Input
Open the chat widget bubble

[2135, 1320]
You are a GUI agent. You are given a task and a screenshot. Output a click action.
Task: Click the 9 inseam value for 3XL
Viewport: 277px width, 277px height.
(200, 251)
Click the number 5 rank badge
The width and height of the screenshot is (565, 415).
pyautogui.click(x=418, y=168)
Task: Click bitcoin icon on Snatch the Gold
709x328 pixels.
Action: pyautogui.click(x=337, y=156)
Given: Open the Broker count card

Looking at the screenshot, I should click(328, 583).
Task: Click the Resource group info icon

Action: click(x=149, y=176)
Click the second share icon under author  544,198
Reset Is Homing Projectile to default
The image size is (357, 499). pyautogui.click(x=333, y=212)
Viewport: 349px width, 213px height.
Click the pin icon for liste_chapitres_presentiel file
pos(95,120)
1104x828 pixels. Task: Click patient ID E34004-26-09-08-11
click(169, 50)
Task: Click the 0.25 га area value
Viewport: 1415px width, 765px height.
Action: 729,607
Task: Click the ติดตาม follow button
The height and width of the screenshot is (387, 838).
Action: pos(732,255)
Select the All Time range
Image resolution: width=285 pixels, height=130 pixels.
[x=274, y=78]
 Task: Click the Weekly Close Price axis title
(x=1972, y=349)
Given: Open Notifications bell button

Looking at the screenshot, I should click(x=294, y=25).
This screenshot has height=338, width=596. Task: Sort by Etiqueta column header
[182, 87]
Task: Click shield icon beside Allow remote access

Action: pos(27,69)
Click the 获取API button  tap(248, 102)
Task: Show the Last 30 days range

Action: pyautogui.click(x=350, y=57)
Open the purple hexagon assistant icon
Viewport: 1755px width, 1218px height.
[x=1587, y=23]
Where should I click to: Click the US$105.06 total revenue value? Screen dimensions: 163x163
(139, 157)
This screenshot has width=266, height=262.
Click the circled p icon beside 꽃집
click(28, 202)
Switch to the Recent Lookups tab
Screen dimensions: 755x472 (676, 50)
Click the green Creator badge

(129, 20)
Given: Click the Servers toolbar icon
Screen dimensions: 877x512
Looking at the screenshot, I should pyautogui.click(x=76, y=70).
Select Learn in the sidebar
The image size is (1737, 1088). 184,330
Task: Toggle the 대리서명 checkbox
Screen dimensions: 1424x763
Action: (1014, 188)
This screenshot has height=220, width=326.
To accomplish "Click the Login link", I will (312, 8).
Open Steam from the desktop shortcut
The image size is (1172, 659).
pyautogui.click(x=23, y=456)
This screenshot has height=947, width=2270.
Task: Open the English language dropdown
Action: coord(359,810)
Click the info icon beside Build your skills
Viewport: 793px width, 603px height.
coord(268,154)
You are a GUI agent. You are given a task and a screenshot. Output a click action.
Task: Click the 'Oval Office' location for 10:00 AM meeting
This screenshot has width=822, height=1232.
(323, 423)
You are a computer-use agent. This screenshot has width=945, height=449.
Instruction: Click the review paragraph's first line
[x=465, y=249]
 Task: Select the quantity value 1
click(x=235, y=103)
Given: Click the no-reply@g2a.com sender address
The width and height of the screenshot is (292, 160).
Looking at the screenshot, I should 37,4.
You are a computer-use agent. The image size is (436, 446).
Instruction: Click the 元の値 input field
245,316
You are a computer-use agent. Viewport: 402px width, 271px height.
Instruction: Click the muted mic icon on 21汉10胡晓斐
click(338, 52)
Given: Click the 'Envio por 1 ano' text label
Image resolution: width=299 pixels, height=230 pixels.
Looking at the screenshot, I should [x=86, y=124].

The problem
Render the lines above, from the line containing "1104x828 pixels. Task: Click" through the line containing "(x=1972, y=349)" (both included), as a Markdown table with the columns Number and Text. Number the rows and omit blank lines.

Task result
| Number | Text |
|---|---|
| 1 | 1104x828 pixels. Task: Click patient ID E34004-26-09-08-11 |
| 2 | click(169, 50) |
| 3 | Task: Click the 0.25 га area value |
| 4 | Viewport: 1415px width, 765px height. |
| 5 | Action: 729,607 |
| 6 | Task: Click the ติดตาม follow button |
| 7 | The height and width of the screenshot is (387, 838). |
| 8 | Action: pos(732,255) |
| 9 | Select the All Time range |
| 10 | Image resolution: width=285 pixels, height=130 pixels. |
| 11 | [x=274, y=78] |
| 12 |  Task: Click the Weekly Close Price axis title |
| 13 | (x=1972, y=349) |